Not exactly true, the /3GB switch allocates 3 GB of virtual address space to an application that uses IMAGE_FILE_LARGE_ADDRESS_AWARE in the process header. This switch allows applications to address 1 GB of additional virtual address space above 2 GB. There is also the Address Windowing Extensions (AWE) is a Microsoft Windows Application Programming Interface that allows a 32-bit software application to access physical memory greater than 4GB.
VMware Workstation has a 8GB per VM limit and unlimited for all running VM's
Of course you must be using a host OS that supports 8GB of host RAM, like Windows 2003 Enterprise Edition...etc
Thank you for your reply, Kevin.
What about the performance?

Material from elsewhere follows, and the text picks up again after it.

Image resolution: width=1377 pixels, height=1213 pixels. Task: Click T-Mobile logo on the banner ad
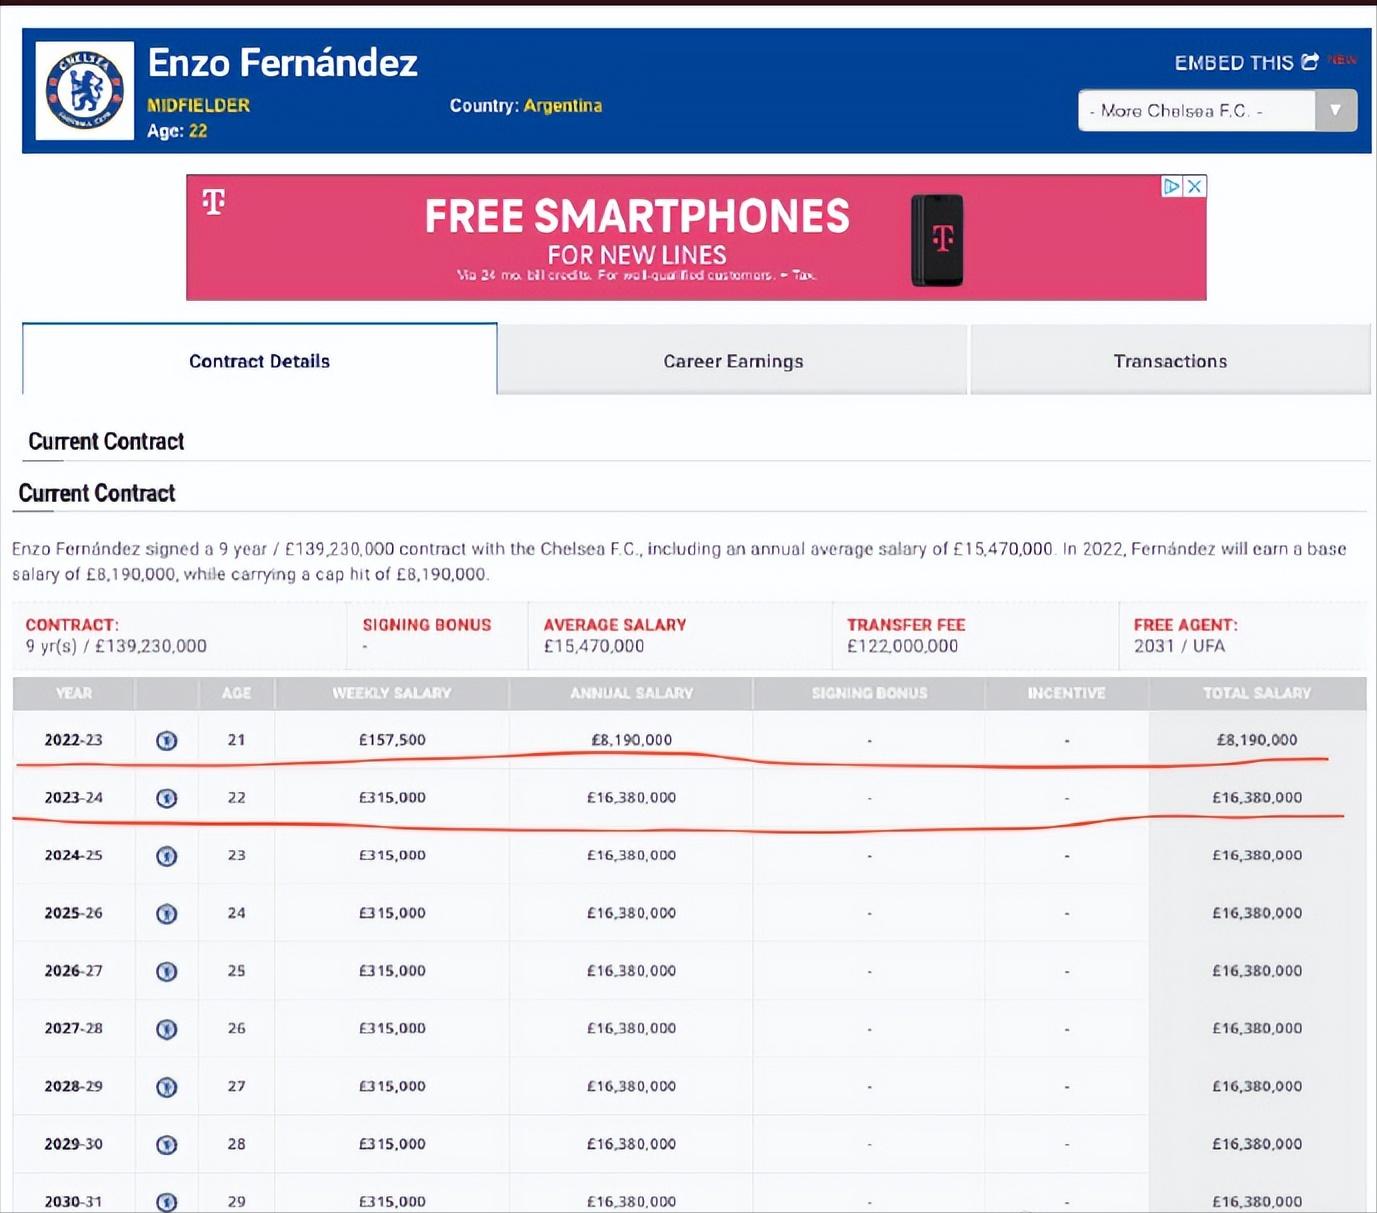214,202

Would VMWare Workstation 6 work better on W2003 64 bit?
Unfortunately, I don't have any benchmark data for you, but I don't think you will notice any difference between using a 32-bit host or a 64-bit host OS
Unfortunately, I don't have any benchmark data for
you, but I don't think you will notice any difference
between using a 32-bit host or a 64-bit host OS
It would be nice to see such benchmark data on host machines with 8, 16, 32 maybe even higher gigabytes of RAM.
I used to support 8 VM Server machines with 32GB of RAM running 32-bit with /PAE and they ran fine. The processors were 32-bit only, but if they had been 64-bit capable and the needed drivers were available, then I would have used a 64-bit host OS just because of how memory above 4GB gets handled.